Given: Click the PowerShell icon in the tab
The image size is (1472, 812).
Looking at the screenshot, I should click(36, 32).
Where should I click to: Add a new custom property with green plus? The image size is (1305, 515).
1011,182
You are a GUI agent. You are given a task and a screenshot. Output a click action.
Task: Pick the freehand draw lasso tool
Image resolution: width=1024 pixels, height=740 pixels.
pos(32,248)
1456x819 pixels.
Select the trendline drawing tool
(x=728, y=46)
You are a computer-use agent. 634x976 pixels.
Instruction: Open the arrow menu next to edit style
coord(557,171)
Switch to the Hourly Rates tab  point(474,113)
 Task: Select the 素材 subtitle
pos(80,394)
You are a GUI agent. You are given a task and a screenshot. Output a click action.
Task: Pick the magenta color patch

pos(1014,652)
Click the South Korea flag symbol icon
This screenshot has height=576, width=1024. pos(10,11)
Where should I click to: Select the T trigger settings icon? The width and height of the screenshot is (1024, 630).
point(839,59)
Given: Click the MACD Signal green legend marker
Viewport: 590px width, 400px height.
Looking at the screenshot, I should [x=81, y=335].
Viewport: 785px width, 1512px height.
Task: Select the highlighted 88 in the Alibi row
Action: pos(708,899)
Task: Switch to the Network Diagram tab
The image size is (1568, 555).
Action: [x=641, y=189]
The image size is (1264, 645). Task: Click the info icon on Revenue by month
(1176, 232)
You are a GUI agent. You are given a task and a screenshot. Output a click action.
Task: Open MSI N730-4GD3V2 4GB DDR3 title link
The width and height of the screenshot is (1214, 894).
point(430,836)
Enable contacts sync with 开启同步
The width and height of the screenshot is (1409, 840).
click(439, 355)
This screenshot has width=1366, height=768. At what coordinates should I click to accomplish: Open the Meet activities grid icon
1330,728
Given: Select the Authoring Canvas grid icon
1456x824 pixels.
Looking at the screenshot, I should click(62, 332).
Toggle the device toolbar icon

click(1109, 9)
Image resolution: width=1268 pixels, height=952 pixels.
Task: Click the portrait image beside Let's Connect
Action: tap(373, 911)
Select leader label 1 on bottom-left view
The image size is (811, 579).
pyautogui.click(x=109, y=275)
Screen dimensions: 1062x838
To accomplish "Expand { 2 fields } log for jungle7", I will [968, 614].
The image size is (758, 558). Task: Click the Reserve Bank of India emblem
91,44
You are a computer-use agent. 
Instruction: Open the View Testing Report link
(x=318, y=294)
####################
• What you should do: Transcribe all of the records above verbatim, line for line.

• Reply to the exercise:
Given: Click the PowerShell icon in the tab
The image size is (1472, 812).
Looking at the screenshot, I should click(36, 32).
Where should I click to: Add a new custom property with green plus? The image size is (1305, 515).
1011,182
You are a GUI agent. You are given a task and a screenshot. Output a click action.
Task: Pick the freehand draw lasso tool
Image resolution: width=1024 pixels, height=740 pixels.
pos(32,248)
1456x819 pixels.
Select the trendline drawing tool
(x=728, y=46)
You are a computer-use agent. 634x976 pixels.
Instruction: Open the arrow menu next to edit style
coord(557,171)
Switch to the Hourly Rates tab  point(474,113)
 Task: Select the 素材 subtitle
pos(80,394)
You are a GUI agent. You are given a task and a screenshot. Output a click action.
Task: Pick the magenta color patch

pos(1014,652)
Click the South Korea flag symbol icon
This screenshot has height=576, width=1024. pos(10,11)
Where should I click to: Select the T trigger settings icon? The width and height of the screenshot is (1024, 630).
point(839,59)
Given: Click the MACD Signal green legend marker
Viewport: 590px width, 400px height.
Looking at the screenshot, I should [x=81, y=335].
Viewport: 785px width, 1512px height.
Task: Select the highlighted 88 in the Alibi row
Action: pos(708,899)
Task: Switch to the Network Diagram tab
The image size is (1568, 555).
Action: [x=641, y=189]
The image size is (1264, 645). Task: Click the info icon on Revenue by month
(1176, 232)
You are a GUI agent. You are given a task and a screenshot. Output a click action.
Task: Open MSI N730-4GD3V2 4GB DDR3 title link
The width and height of the screenshot is (1214, 894).
point(430,836)
Enable contacts sync with 开启同步
The width and height of the screenshot is (1409, 840).
click(439, 355)
This screenshot has width=1366, height=768. At what coordinates should I click to accomplish: Open the Meet activities grid icon
1330,728
Given: Select the Authoring Canvas grid icon
1456x824 pixels.
Looking at the screenshot, I should click(62, 332).
Toggle the device toolbar icon

click(1109, 9)
Image resolution: width=1268 pixels, height=952 pixels.
Task: Click the portrait image beside Let's Connect
Action: tap(373, 911)
Select leader label 1 on bottom-left view
The image size is (811, 579).
pyautogui.click(x=109, y=275)
Screen dimensions: 1062x838
To accomplish "Expand { 2 fields } log for jungle7", I will [968, 614].
The image size is (758, 558). Task: Click the Reserve Bank of India emblem
91,44
You are a computer-use agent. 
Instruction: Open the View Testing Report link
(x=318, y=294)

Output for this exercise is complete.